O dossiê foi produzido pela Diretoria de Inteligência da Secretaria de Operações Integradas (Seopi) do Ministério da Justiça, na gestão de Mendonça. O relatório lista 579 servidores da área de segurança pública e professores que integram movimentos ou defendem ações contra o fascismo. Os dados dessas pessoas foram enviados a diferentes órgãos de persecução e investigação.
A Seopi integra o Sistema Brasileiro de Inteligência (Sisbin). Com a chegada de Mendonça ao Ministério da Justiça, produziu o relatório de monitoramento de grupos antifascistas. Antes, o foco da secretaria era direcionado a ações de inteligência na área de segurança pública, combate ao crime em fronteiras e integração entre polícias.
A existência do relatório foi revelada pelo portal “Uol”. O ministro da Justiça demitiu o diretor de Inteligência, coronel Gilson Libório de Oliveira Mendes, e determinou a abertura de uma sindicância para apurar as circunstâncias da elaboração do dossiê. Na semana passada, O GLOBO questionou o coronel de onde partiu a ordem para a confecção do relatório, se do ministro ou do secretário, ou se foi iniciativa dele próprio.

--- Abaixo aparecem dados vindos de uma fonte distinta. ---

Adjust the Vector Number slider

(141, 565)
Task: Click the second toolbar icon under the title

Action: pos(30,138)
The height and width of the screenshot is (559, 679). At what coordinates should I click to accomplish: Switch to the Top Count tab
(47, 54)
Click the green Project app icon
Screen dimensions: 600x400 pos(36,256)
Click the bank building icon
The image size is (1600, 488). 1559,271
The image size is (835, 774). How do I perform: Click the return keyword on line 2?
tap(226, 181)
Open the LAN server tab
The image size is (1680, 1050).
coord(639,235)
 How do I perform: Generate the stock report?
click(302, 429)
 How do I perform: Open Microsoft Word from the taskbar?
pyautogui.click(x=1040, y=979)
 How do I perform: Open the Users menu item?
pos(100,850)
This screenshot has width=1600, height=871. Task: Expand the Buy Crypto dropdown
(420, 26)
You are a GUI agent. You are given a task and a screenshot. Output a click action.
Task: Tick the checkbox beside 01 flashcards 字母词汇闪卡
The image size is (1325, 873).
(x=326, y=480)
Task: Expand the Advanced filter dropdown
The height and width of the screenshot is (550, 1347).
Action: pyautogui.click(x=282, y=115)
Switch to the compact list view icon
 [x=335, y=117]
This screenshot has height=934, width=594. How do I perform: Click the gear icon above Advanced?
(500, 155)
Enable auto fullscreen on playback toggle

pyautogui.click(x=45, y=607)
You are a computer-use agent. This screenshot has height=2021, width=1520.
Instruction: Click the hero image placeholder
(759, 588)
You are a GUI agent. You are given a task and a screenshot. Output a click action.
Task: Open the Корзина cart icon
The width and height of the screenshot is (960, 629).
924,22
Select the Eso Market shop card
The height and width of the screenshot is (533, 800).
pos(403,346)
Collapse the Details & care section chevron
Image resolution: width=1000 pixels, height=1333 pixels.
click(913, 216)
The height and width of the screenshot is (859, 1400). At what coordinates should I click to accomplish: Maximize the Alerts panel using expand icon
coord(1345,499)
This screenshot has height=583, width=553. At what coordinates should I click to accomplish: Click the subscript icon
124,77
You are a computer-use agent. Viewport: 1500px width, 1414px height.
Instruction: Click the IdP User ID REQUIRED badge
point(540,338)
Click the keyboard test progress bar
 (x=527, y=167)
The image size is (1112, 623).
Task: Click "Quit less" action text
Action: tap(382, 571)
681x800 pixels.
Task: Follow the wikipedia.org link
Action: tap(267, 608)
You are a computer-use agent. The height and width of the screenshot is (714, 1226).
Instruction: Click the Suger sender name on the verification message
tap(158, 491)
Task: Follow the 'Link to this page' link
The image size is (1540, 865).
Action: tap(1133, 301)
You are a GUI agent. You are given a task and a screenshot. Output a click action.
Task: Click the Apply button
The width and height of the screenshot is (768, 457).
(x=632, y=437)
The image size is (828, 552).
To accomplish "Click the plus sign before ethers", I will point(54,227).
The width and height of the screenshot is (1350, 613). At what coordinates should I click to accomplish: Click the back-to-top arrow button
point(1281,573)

– Nem que sim, nem que não, nem talvez. Estou em silêncio – limitou-se a responder.
O procurador regional dos Direitos do Cidadão Enrico Rodrigues de Freitas, com atuação no Rio Grande do Sul, instaurou o procedimento preparatório de apuração, que pode resultar na abertura de um inquérito, e pediu informações ao Ministério da Justiça. Entre os pedidos feitos estava o de encaminhamento de uma cópia do relatório produzido pela Seopi. A pasta se negou a repassar o documento ao MPF. Na semana passada, o ministério também deixou de encaminhar uma cópia do dossiê ao Supremo Tribunal Federal (STF).
O parecer enviado ao MPF foi elaborado pela consultoria jurídica do ministério, formada por advogados da União. O documento foi encaminhado ao procurador da República pelo secretário substituto de Operações Integradas, Eduardo de Freitas da Silva.
“Não pairam dúvidas de que se revela equivocado o endereçamento da solicitação ao secretário de Operações Integradas, uma vez que, pela evolução dos acontecimentos, a temática foi alçada aos cuidados diretos do ministro de Estado da Justiça e Segurança Pública”, cita o parecer. O documento afirma que este fato “exige a adaptação e observância dos rigores procedimentais aplicáveis aos ministros de Estado, inclusive nas relações interinstitucionais”.
Assim, conforme a alegação dos advogados do ministério, o secretário de Operações Integradas, o delegado da Polícia Civil do DF Jeferson Lisbôa Gimenes, deixa de ser o responsável “imediato” pela questão. “Não resta alternativa além da devolução do expediente ao procurador da República para que, pelas vias internas adequadas, encaminhe solicitação ao procurador-geral da República (Augusto Aras).” Ministros de Estado têm foro privilegiado junto ao STF. A equipe do ministro da Justiça, assim, pediu que o assunto passe a ser tratado no âmbito desse foro.
O parecer do Ministério da Justiça afirma que a Diretoria de Inteligência da Seopi é a “agência central” do subsistema de inteligência de segurança pública. E que os relatórios produzidos são sigilosos. “Diante da sensibilidade das informações marcadas por elevado grau de reserva, o legislador elaborou um minucioso sistema de controle externo sobre as atividades de inteligência. Não há margem jurídica para o fornecimento dos dados e documentos solicitados pelo procurador da República.”